In his seventh book, Florida lawyer Grippando revives characters from his debut, The Pardon. After successfully defending a former girlfriend in an insurance case, Miami attorney Jack Swyteck becomes convinced that his client scammed everyone. The situation worsens when she is found dead in his bathtub. Swyteck is, of course, suspected of murdering her, and evidence making him look like a willing participant in her scam appears. Further incriminating information strains his marriage and leads him into a dangerous confrontation with the people who might be behind the killing. Grippando writes in compact prose, quickly moving from one situation to the next. The legal situations are clearly written and understandable, and the characters are well rounded-though Grippando never addresses Swyteck's alleged involvement in a different murder in the earlier book. Still, fans of legal thrillers will particularly enjoy this latest novel, which recounts important aspects from its predecessor. For most popular fiction collections. [Previewed in Prepub Alert, LJ 5/15/02.]-Joel W. Tscherne, Cleveland P.L. Copyright 2002 Cahners Business Information.

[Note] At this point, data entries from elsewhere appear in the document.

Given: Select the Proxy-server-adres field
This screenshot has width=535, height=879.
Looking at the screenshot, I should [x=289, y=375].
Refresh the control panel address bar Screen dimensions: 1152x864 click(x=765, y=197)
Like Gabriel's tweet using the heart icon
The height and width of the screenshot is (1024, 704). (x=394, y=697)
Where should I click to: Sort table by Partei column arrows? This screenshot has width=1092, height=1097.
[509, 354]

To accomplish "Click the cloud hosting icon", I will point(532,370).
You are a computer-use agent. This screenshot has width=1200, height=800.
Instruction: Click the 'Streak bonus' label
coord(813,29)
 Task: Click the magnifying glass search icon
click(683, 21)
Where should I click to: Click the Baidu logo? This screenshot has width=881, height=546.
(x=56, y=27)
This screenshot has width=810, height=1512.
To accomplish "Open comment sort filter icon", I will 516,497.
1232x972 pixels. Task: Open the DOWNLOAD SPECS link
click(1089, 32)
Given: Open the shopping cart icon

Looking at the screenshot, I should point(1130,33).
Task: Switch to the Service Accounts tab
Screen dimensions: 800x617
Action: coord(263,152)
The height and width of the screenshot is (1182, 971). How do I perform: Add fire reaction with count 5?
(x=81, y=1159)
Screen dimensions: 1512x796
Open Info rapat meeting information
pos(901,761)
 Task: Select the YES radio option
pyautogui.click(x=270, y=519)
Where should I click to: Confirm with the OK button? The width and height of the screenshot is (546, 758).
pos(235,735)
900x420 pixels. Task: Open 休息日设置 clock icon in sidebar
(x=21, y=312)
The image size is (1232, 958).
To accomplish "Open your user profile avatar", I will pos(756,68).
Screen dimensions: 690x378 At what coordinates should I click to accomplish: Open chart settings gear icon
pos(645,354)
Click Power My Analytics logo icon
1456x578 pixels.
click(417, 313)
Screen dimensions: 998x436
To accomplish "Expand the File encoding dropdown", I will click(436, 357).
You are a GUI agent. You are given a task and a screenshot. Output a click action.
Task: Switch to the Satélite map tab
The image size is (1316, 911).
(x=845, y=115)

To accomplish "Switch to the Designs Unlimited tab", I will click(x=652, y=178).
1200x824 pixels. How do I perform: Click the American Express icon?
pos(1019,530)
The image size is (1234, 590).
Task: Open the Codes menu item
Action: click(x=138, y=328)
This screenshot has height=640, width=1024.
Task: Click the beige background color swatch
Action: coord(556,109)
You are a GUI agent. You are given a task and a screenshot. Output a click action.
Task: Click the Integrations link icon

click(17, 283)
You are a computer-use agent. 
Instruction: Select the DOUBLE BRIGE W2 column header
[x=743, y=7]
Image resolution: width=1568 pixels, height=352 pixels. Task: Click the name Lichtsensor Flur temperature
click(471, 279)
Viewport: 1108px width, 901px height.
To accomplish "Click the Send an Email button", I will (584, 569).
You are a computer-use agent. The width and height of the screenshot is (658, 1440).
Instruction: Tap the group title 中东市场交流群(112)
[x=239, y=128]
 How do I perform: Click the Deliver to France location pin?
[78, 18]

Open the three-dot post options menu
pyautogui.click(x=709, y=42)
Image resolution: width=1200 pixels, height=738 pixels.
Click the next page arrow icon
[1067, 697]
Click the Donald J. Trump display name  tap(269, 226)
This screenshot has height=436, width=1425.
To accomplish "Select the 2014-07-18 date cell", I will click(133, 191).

After a promising start, Grippando's eighth thriller-about an insurance scam and the Russian Mafia-stalls at midpoint and never recharges. Grippando (A King's Ransom, 2001, etc.) begins as confidently as Miami lawyer Jack Swyteck (last seen in The Pardon, 1994) strides from a courtroom where he has just won a case. Jack's former girlfriend Jessie Merrill had sold her three million-dollar insurance policy for half that amount to a firm named Viatical Solutions. Jessie had been diagnosed with amyotrophic lateral sclerosis and given a short time to live. But her doctor later said his diagnosis was wrong, and that healthy Jessie was unlikely to die anytime soon. Viatical sued to retrieve its investment and lost. But after the verdict comes down, Jack suspects that Jessie and her doctor had scammed Viatical with fake records. And he's right-as Jessie brazenly tells him, her revenge over their break-up now complete. Then someone works revenge on Jessie: she turns up dead in Jack's bathtub in a pool of blood, wrists slashed. Grippando now works many intriguing angles: Did Jack kill Jessie? Did Jessie kill herself? Why did Jessie deposit her take from the case in an account under her name and Jack's? Is someone from Viatical the culprit? Jack digs into the latter possibility to save his hide and to shore up his shaky marriage with wife Cindy. Therein begins the drag. Cindy remains in numbing stasis, her conversations with Jack moving in wearying circles. Likewise, Jack's probe of Viatical keeps meeting itself coming around to the same question: Did someone from this front for the Russian mob kill Jessica? Intriguing, but hardly riveting when pushed uphill by flat characters-save for blunt, funnyTheo, Jack's ex-con friend, who steals the few scenes Grippando gives him. Questions compel, characters don't. Give Theo the next case.
“Grippando’s legal insight and timely subject matter produce a strong narrative punch.”
“A top-knotch adventure with plenty of supercharged excitement.”